D’abord, la consoler. S’assoir à ses côtés, la prendre dans les bras, lui demander de caler sa respiration sur la mienne. Prendre de longues inspirations/expirations tout en lui passant la main dans les cheveux calmement. Le temps qu’elle y parvienne me permit de réfléchir à trouver les mots pour la suite. Que dire face à la cruauté et à la lâcheté masculine ? Oui, je sais, je sais. Not all men ! Pfff… N’empêche que vu le nombre de fois où cela arrive, on pourrait avoir un speech tout prêt par cœur.

Quand elle a retrouvé l’usage de la parole, la petite s’était mise en tête de balancer l’ordinateur de l’autre connard par la fenêtre. Là j’ai pété un câble. Hors de question qu’elle se victimise pour les mensonges d’un pervers narcissique qui joue avec ses sentiments. Je suis passée en mode Commando : « Cet ordinateur, c’est justement l’outil de ta revanche, Natou. Tu vas poursuivre ton blog. Il ne va pas pouvoir s’empêcher de venir voir, de te lire. Ne serait-ce que pour se repaître du mal qu’il t’a fait. Alors tu vas écrire un joli post comme tu sais faire, avec toutes tes tripes. Tu vas raconter la vérité, le mal qu’il t’a fait. Et tu vas poursuivre avec l’énergie qu’on te connaît tous ici en montrant que tu es forte, que tu sais déjà comment te relever. Il y aura tous tes follovers derrière toi, il va s’en caguer dessus de rage et de honte le Toni ». On a passé ensuite un long moment à élaborer la stratégie de son billet.

Il fallait aussi qu’elle trouve un moyen de prendre son indépendance. Elle a dans l’idée que Jeanne Lalochère pourrait avoir besoin de ses services.

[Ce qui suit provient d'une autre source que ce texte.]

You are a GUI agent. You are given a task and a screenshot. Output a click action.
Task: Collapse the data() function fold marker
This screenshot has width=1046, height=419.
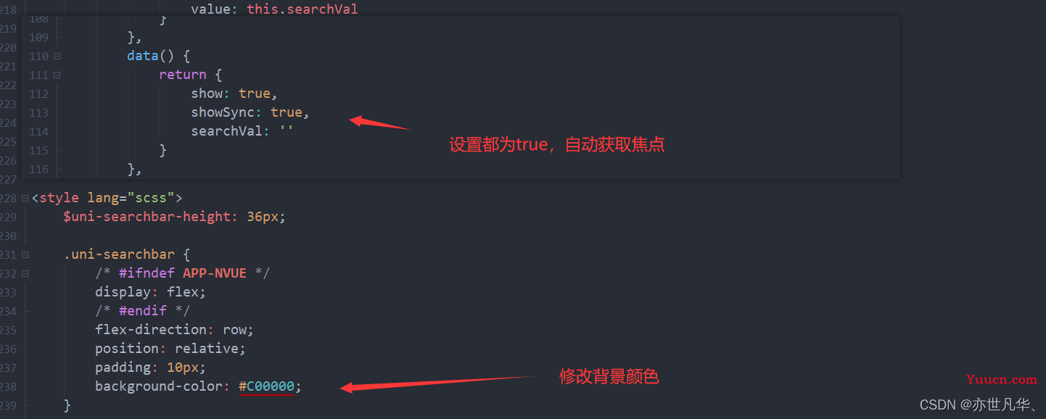click(x=57, y=57)
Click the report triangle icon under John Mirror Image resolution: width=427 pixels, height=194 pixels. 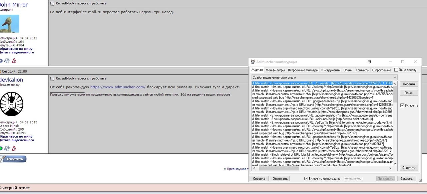tap(14, 60)
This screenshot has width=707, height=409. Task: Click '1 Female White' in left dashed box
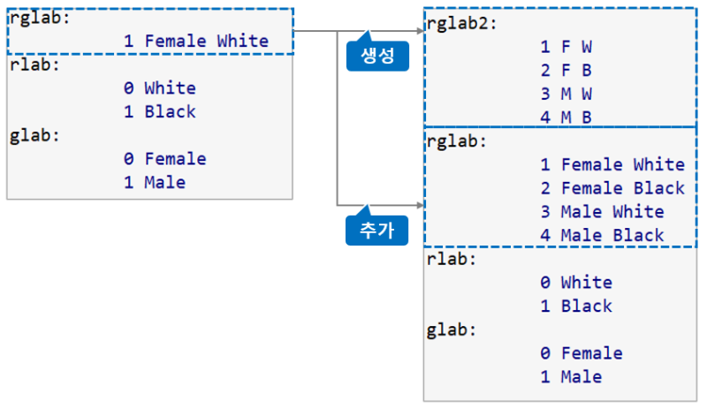pyautogui.click(x=195, y=41)
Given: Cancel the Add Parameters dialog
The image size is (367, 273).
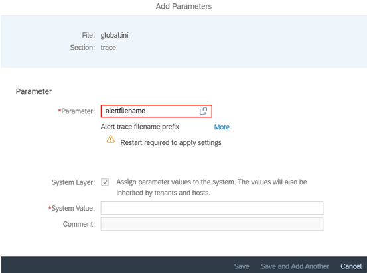Looking at the screenshot, I should click(x=351, y=266).
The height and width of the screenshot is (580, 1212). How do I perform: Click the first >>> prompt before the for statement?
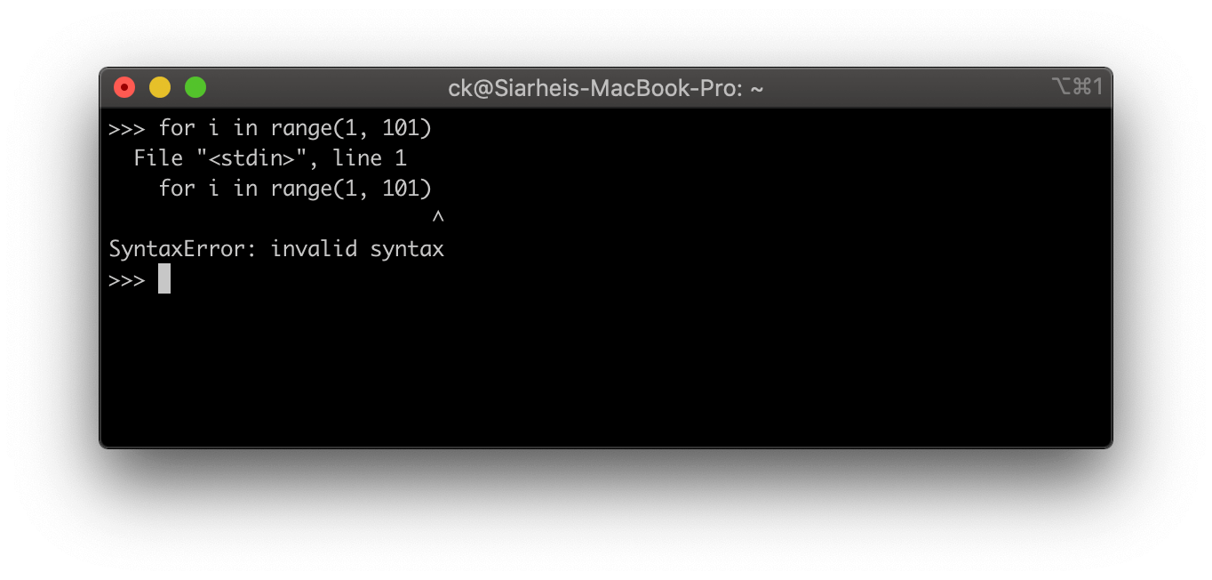pos(126,128)
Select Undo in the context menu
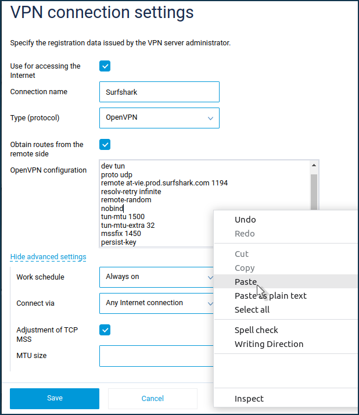The image size is (359, 415). click(x=245, y=220)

J’espère qu’elle ne se trompe pas.

Elle semblait aller mieux, j’ai pensé pouvoir la laisser.
À propos de l’enveloppe pleine de billets qu’il a abandonnée pour se donner bonne conscience, j’ai ajouté : « Je connais un tueur à gages. Si son argent doit servir à quelque chose, c’est uniquement pour financer un contrat sur sa tête ! ». On a ri.


En quittant la chambre, j’ai retrouvé Éric et Jojoff assis tous les deux par terre dans le couloir la mine inquiète. Ils sont beaux nos chevaliers servants, ai-je pensé devant ce spectacle attendrissant.
Je les ai rassurés d’un bref résumé de la situation. Mon plan d’action : Consoler – Contre-attaquer – Déconner – Câliner devrait la calmer au moins pour la nuit. Mais il nous faudra tous prendre soin d’elle les jours prochains.

Nous sommes retournés dans nos chambres.

Je suis épuisée. Et la journée ne fait que commencer !

La vie hors le cinéma, ça peut être la comédie tout comme le drame.